What follows is the week in full and in order: the strike picture first, because it decides how many cars are on the road at all; then the standing schemes that run every night regardless of the date; then a genuine day-by-day breakdown from Monday 15 to Saturday 20 June, with times; then the Westminster close-up; and finally a plan you can act on. Read the day you need, but read the standing schemes first — they are the spine the whole week hangs on.

The Tube: Running All Week, but the Peace Is Conditional

Start with the Underground, because whether the trains run determines how many people take to the roads. They run.
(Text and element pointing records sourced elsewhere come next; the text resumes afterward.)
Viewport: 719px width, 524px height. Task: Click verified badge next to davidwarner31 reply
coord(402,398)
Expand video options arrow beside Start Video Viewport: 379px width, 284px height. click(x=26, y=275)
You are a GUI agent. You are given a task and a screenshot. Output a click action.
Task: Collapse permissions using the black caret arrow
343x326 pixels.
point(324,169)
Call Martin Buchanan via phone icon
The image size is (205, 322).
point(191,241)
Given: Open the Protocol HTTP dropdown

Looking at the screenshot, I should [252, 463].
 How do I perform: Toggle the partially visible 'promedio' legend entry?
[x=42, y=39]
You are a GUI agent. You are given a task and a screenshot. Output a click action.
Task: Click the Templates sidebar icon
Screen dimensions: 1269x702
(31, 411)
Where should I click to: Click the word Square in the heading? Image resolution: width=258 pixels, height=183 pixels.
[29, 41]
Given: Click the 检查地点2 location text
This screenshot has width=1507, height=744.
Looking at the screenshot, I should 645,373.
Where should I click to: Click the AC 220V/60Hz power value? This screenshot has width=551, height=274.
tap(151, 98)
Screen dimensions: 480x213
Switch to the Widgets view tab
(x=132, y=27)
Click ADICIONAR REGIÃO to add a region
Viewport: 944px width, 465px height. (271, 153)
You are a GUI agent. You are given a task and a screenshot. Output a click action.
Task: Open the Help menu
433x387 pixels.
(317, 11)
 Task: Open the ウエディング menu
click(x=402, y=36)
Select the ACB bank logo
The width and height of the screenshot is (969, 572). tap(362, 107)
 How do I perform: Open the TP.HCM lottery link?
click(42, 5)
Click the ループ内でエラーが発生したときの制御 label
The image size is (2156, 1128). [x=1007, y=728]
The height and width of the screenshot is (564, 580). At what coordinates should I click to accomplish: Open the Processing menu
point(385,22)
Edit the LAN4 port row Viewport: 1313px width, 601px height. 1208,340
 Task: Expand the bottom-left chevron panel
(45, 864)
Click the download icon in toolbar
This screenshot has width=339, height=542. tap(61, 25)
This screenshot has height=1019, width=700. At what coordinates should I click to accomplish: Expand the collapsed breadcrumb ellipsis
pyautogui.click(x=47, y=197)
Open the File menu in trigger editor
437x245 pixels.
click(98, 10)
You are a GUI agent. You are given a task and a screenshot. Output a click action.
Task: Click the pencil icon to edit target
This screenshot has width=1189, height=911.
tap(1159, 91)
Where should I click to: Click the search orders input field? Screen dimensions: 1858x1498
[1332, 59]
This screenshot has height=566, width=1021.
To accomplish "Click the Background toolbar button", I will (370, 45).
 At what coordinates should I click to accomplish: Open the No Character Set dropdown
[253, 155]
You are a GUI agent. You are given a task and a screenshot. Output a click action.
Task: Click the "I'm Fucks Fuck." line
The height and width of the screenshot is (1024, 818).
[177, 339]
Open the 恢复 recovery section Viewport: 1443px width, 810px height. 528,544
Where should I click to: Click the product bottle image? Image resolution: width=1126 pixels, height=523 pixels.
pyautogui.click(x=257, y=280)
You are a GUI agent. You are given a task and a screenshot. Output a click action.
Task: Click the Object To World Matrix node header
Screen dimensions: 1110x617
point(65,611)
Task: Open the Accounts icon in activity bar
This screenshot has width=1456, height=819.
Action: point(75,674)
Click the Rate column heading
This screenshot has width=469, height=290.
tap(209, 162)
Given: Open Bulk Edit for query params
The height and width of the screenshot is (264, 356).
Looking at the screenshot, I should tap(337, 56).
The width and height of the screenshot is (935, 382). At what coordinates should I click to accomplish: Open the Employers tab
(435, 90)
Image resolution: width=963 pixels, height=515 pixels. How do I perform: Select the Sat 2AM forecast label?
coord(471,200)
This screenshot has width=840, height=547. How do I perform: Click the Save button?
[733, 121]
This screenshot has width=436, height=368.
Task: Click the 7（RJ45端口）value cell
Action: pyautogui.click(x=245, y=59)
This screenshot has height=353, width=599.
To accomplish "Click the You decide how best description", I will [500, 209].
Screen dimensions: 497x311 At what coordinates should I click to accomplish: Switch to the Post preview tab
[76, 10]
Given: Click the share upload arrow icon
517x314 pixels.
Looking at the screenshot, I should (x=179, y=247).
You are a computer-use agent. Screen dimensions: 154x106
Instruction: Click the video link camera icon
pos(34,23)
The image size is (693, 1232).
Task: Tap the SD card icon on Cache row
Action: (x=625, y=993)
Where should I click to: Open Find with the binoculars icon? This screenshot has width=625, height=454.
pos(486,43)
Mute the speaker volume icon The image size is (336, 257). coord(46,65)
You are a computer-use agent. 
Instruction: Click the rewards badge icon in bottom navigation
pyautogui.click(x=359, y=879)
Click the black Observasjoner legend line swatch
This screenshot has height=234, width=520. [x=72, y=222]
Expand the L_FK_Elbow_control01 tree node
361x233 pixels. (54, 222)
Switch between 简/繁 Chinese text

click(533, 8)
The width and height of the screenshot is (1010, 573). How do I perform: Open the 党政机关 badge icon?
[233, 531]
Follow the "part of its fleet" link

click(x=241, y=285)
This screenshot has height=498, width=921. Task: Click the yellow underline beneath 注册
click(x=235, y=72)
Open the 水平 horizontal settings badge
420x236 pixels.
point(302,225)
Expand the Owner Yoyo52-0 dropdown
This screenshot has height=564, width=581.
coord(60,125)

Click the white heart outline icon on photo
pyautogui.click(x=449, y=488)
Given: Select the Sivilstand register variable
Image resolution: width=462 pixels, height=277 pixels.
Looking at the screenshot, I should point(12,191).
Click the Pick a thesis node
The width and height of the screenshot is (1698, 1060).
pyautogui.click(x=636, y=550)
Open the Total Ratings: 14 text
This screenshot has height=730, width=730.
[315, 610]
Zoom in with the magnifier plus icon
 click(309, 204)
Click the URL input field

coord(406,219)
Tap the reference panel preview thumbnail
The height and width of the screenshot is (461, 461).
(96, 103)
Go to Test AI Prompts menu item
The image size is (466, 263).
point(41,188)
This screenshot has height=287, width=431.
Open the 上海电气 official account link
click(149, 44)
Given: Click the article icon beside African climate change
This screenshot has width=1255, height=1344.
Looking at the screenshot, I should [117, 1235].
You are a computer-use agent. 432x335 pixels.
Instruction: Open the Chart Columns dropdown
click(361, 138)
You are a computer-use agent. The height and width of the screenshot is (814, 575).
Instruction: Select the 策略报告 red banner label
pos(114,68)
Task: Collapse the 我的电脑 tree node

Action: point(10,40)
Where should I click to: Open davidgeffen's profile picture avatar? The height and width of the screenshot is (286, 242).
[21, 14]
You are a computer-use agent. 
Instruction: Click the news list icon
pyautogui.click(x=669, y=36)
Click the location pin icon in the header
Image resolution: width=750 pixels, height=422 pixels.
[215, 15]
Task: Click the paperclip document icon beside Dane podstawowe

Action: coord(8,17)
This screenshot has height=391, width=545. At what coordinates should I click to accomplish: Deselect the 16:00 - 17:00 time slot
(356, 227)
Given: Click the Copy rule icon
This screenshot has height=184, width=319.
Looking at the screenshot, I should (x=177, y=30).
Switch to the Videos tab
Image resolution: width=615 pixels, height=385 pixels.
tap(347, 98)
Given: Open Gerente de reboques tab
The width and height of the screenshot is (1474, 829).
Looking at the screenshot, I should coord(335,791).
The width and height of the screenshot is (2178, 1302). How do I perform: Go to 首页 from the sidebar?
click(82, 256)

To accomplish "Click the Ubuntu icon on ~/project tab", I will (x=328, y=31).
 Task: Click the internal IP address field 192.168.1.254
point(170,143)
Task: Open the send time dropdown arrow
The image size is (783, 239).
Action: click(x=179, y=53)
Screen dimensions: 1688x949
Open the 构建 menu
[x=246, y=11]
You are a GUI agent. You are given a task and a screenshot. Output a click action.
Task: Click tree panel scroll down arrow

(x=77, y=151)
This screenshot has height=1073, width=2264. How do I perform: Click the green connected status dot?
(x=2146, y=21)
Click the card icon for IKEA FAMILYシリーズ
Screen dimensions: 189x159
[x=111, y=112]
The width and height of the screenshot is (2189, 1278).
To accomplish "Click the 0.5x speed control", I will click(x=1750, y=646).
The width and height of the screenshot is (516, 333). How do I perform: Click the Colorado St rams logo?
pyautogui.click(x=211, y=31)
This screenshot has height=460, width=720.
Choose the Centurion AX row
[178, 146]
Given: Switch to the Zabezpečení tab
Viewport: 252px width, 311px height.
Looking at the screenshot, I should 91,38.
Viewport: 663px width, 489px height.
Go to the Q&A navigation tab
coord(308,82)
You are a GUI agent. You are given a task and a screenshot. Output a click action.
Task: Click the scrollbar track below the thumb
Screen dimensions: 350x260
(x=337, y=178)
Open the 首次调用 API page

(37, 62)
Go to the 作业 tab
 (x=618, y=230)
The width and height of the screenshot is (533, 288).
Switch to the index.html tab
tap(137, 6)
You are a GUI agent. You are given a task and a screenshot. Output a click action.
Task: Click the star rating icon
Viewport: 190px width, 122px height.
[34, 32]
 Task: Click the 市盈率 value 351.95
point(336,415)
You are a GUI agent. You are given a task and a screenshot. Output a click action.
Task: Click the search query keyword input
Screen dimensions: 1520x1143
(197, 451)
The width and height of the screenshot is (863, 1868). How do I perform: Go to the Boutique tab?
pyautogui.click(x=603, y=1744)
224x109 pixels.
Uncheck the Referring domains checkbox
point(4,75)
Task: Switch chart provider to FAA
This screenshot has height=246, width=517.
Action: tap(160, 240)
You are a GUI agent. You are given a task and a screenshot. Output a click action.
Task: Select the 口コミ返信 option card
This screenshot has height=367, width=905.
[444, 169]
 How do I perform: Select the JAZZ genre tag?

The 24-hour walkouts that had been pencilled in for 16 and 18 June have been called off, just as the rounds in April and May were suspended before them, and the Underground is expected to run a full service all week. The Victoria, Jubilee, District and Circle lines that serve Westminster and Pimlico should carry their normal timetables throughout.

The relief, though, is a ceasefire rather than a settlement, and it would be dishonest to dress it up as anything more. The dispute that drove the strikes — the RMT's objection to what it describes as a compressed four-day working week for drivers, with the union citing roster changes, fatigue and safety — has not been resolved. It has been parked while talks continue. The Aslef union has already accepted the voluntary arrangement, viewing it as good for work-life balance, which leaves the RMT as the live front, and the union has said plainly that further action will follow if sufficient progress is not made. The year's pattern has been a wearying loop: dates announced, last-minute movement, strikes suspended, fresh dates threatened.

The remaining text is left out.